## What to work on
What is needed is an exact copy of every record.
━━━━━━━━━━
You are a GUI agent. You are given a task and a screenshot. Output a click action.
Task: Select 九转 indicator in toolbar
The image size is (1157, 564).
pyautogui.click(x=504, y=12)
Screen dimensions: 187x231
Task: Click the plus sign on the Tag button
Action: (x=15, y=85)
━━━━━━━━━━
## Exercise response
You are a GUI agent. You are given a task and a screenshot. Output a click action.
Task: Select 九转 indicator in toolbar
The image size is (1157, 564).
pyautogui.click(x=504, y=12)
Screen dimensions: 187x231
Task: Click the plus sign on the Tag button
Action: (x=15, y=85)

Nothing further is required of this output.